TASK STATEMENT »
Among the entries below, copy only the span from the line containing "Uncheck the Фон layer visibility checkbox" through the line containing "Screen dimensions: 644x240". Do so exactly, and skip the pictures.

++++ SOURCE DATA

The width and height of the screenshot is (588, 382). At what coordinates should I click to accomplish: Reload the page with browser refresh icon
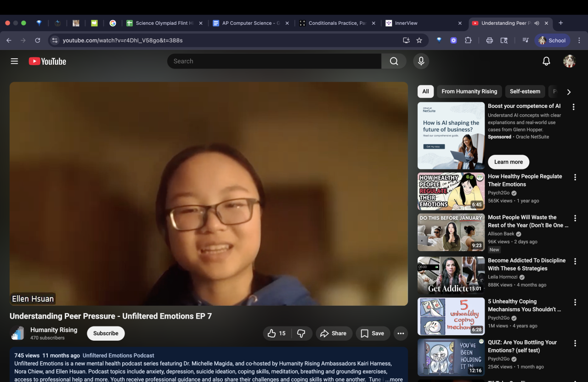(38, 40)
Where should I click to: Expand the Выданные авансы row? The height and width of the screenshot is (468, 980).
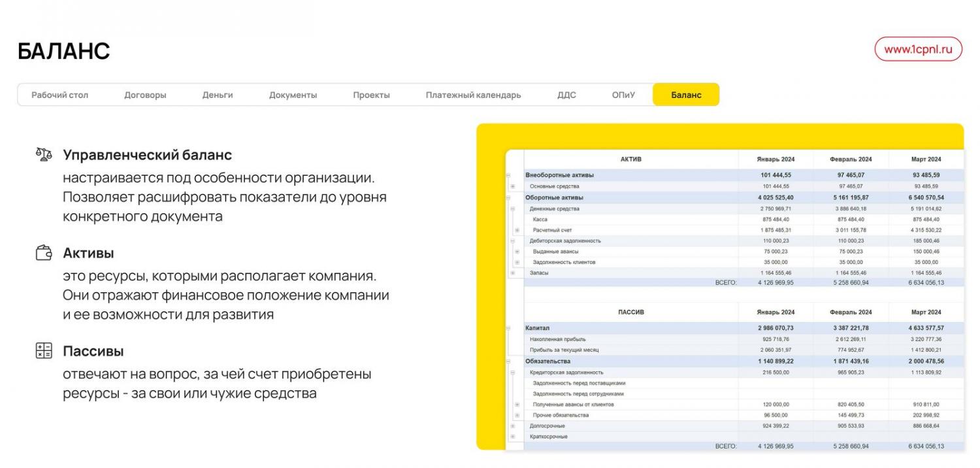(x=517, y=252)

++++++++
++++ SOURCE DATA

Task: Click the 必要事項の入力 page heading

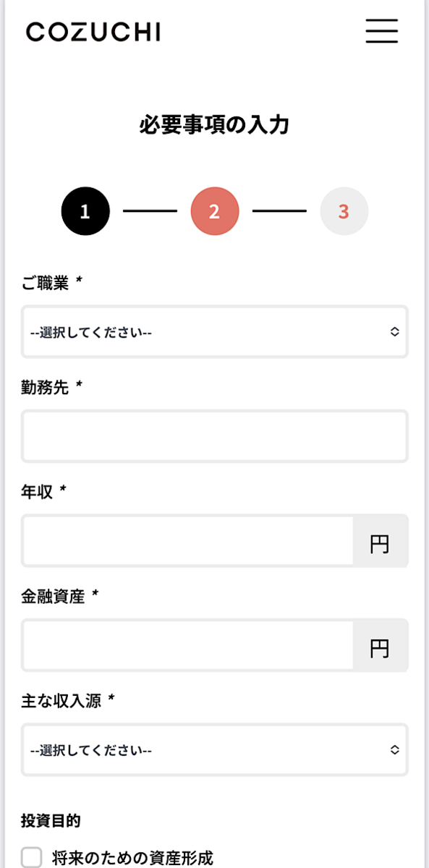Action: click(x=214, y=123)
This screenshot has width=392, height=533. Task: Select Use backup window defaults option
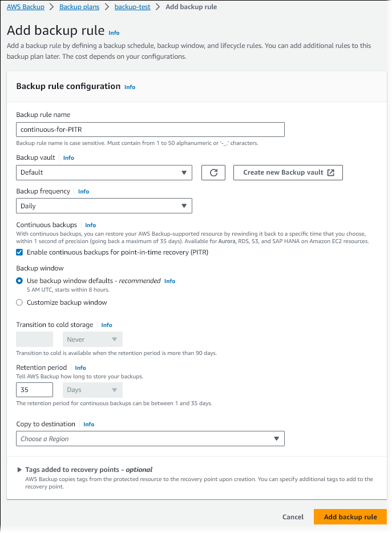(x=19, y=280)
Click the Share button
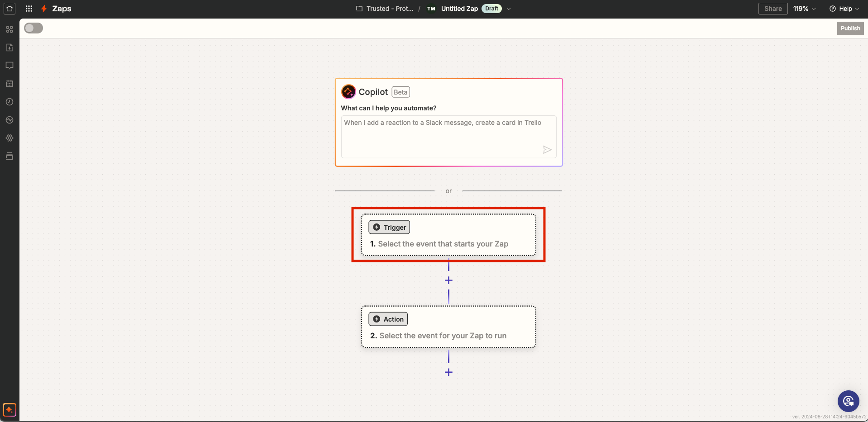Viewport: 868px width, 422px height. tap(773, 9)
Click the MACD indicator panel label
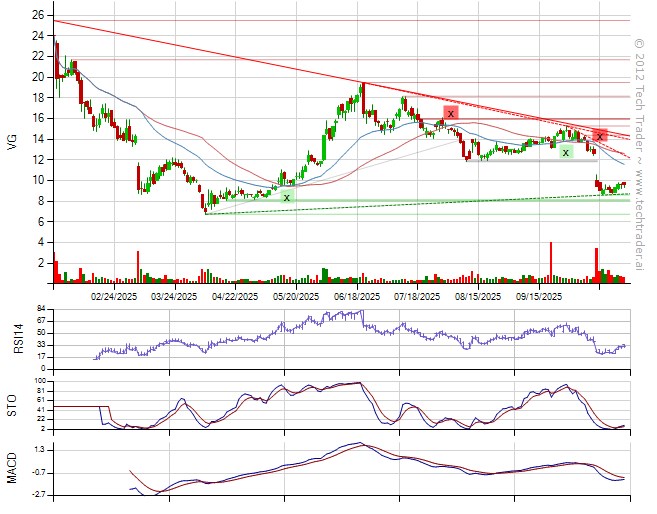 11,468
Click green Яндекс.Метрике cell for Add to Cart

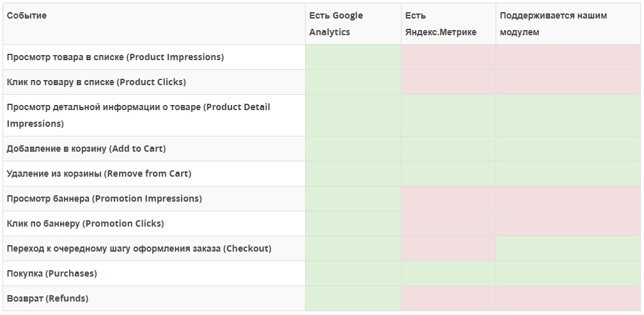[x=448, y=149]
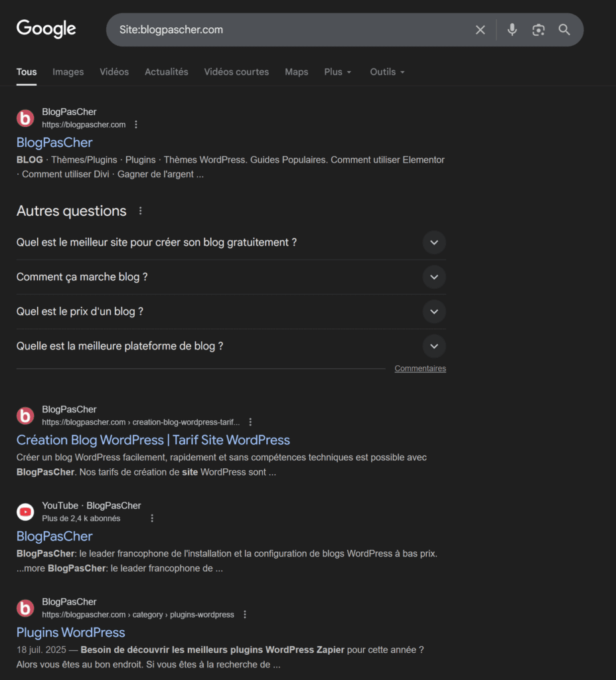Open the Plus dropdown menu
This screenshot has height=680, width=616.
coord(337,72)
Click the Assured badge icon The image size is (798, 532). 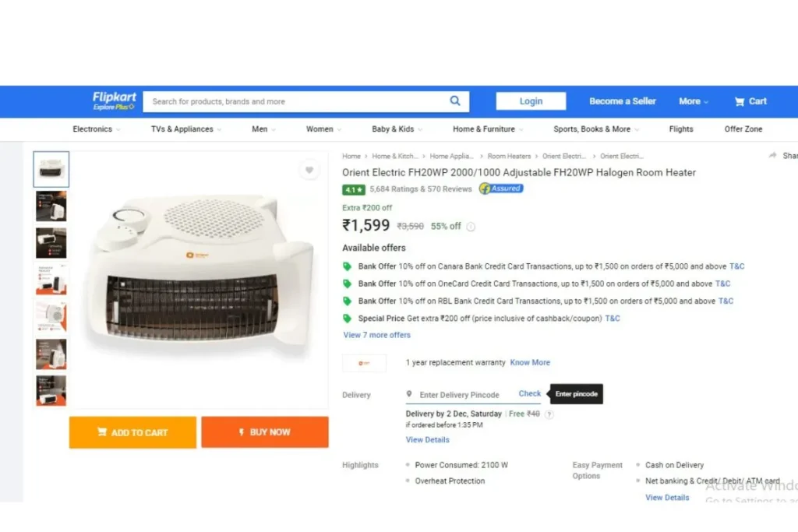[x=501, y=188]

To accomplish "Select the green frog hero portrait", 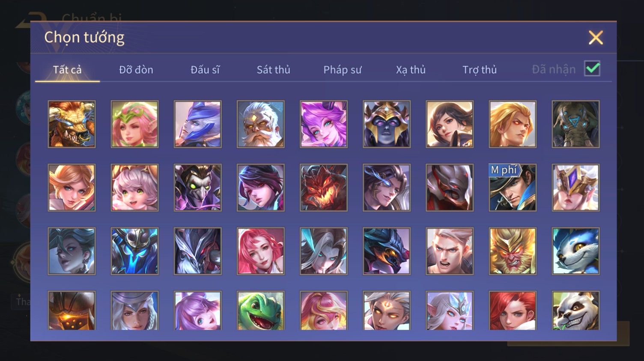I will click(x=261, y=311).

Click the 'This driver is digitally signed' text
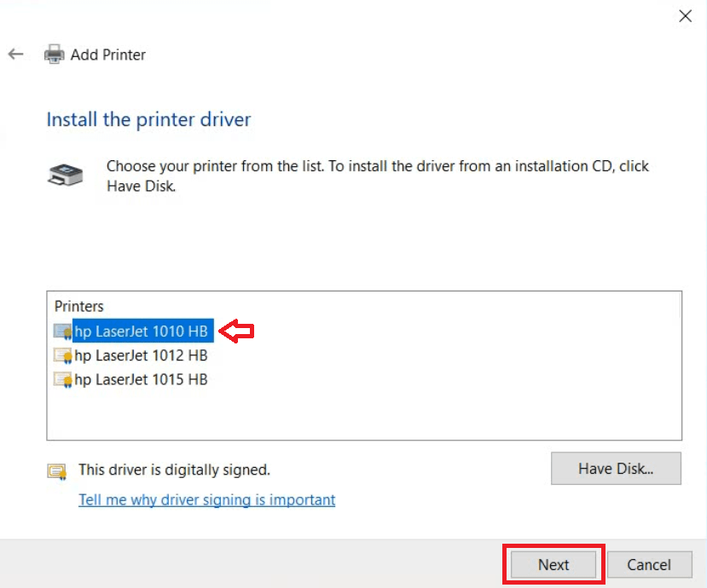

++++++++
++++ SOURCE DATA

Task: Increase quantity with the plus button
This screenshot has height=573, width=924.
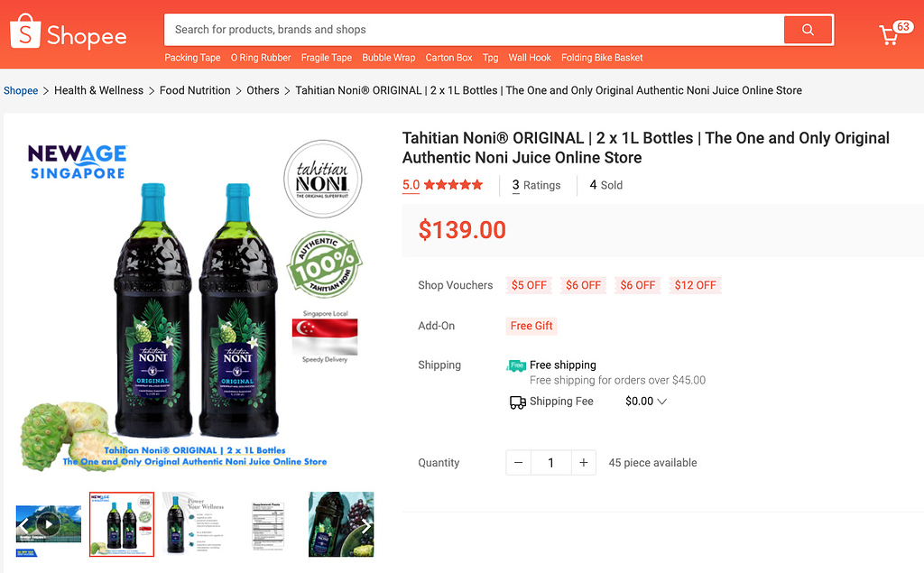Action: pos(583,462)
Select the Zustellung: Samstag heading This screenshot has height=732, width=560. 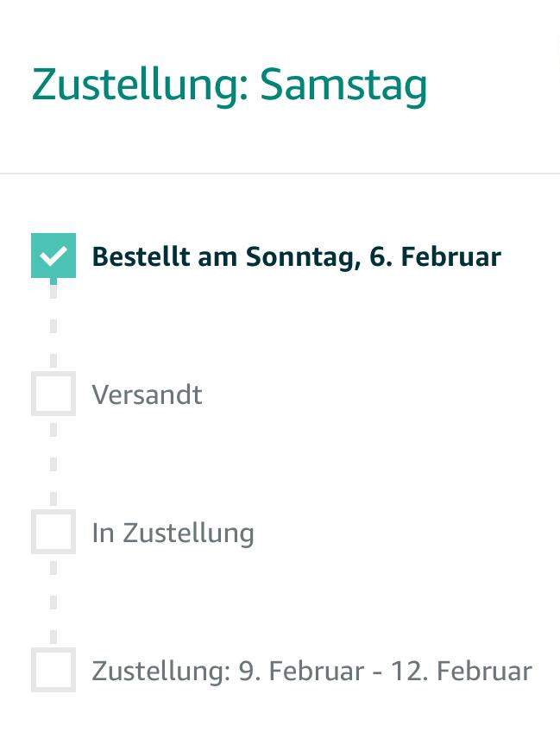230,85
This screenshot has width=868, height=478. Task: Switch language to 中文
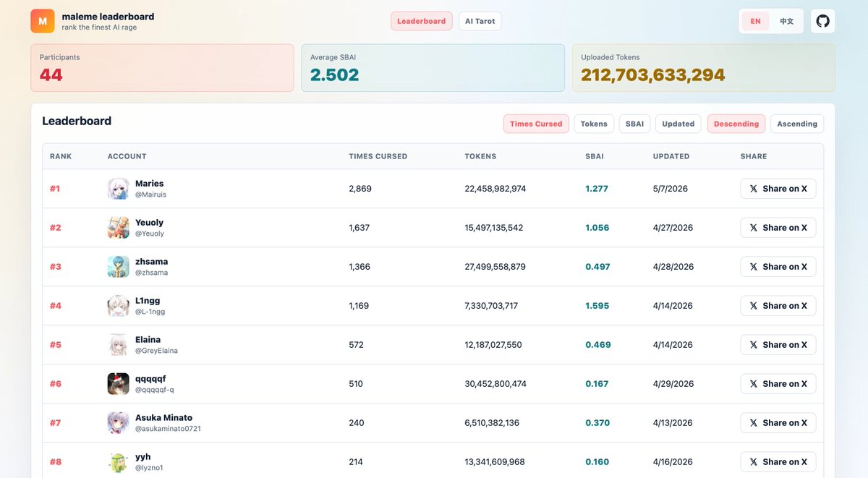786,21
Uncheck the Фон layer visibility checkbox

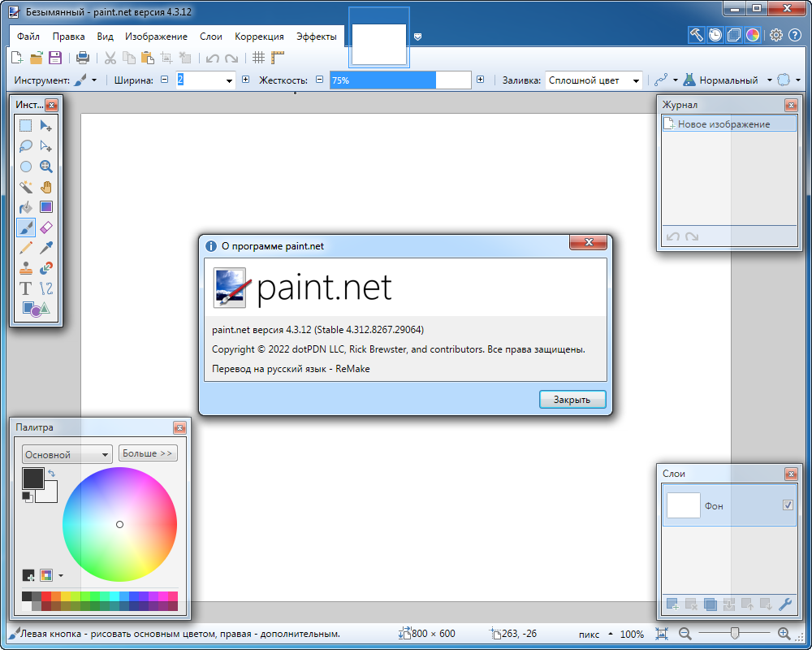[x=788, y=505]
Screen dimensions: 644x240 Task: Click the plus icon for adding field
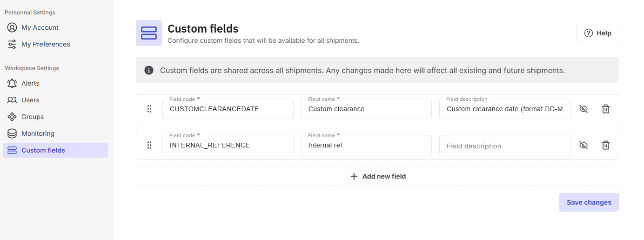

++++++++

THE ANSWER »
Uncheck the Фон layer visibility checkbox

[x=788, y=505]
Screen dimensions: 644x240 Task: Click the plus icon for adding field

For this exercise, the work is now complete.